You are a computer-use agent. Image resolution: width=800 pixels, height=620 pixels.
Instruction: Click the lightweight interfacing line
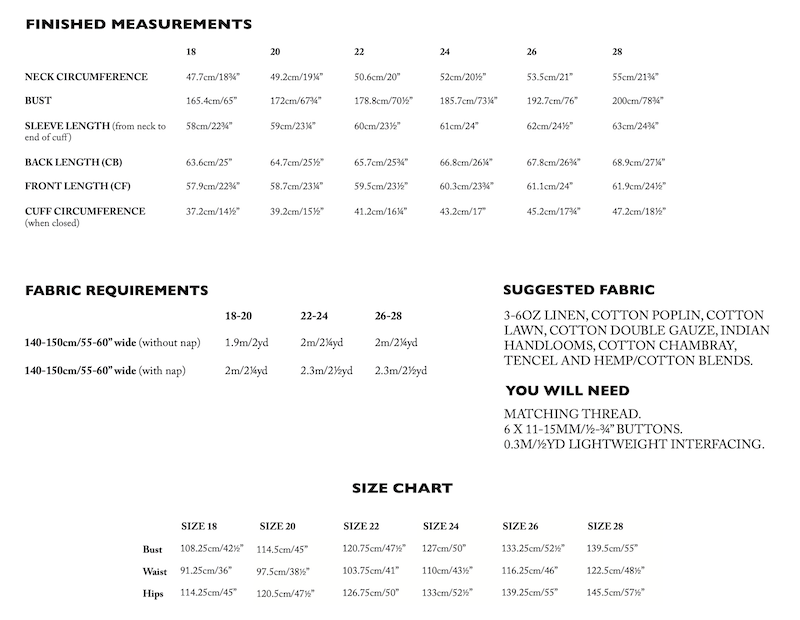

--

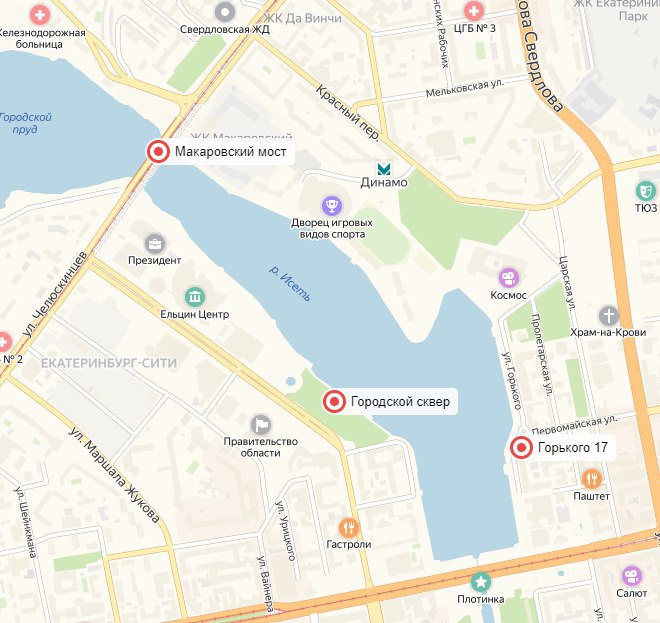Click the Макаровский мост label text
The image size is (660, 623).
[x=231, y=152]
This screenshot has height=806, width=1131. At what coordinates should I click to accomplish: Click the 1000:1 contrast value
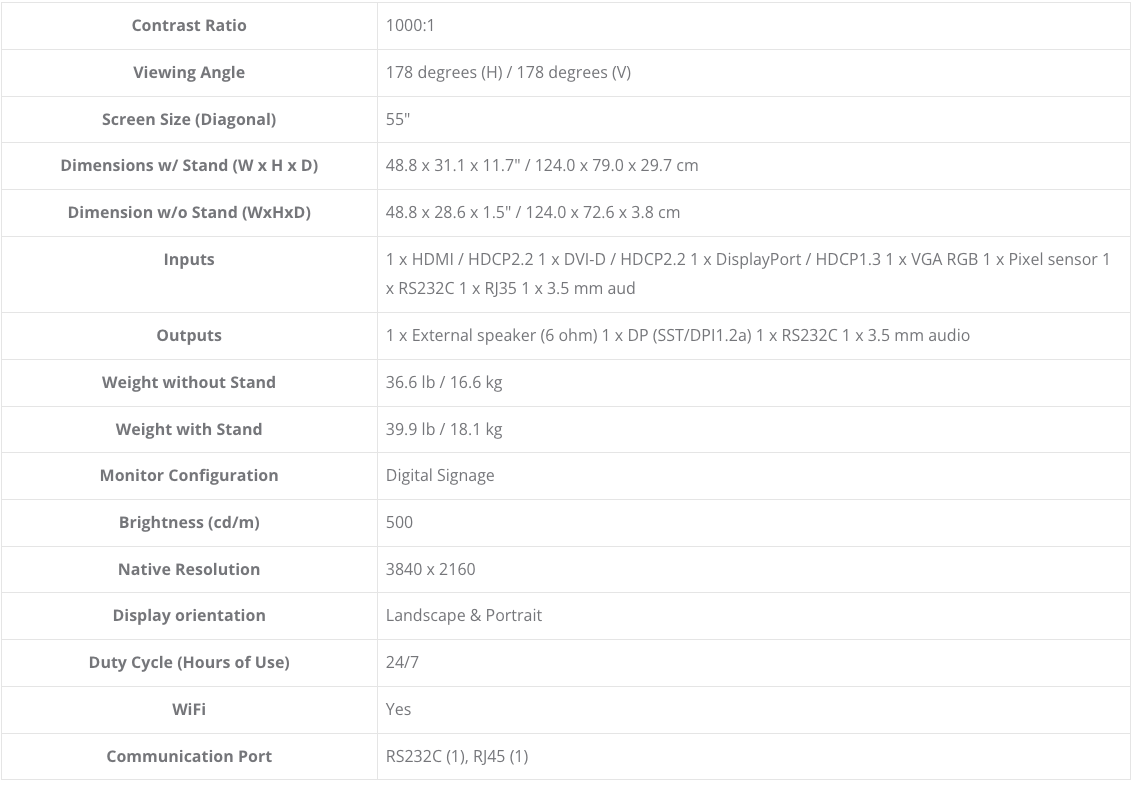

### What the task asks
Starting at the line that has "You are a computer-use" in the records above, restate word for word every line until the one that has "Instruction: Click the", and include that one as well.

### Reply
You are a computer-use agent. Image resolution: width=800 pixels, height=620 pixels.
Instruction: Click the lightweight interfacing line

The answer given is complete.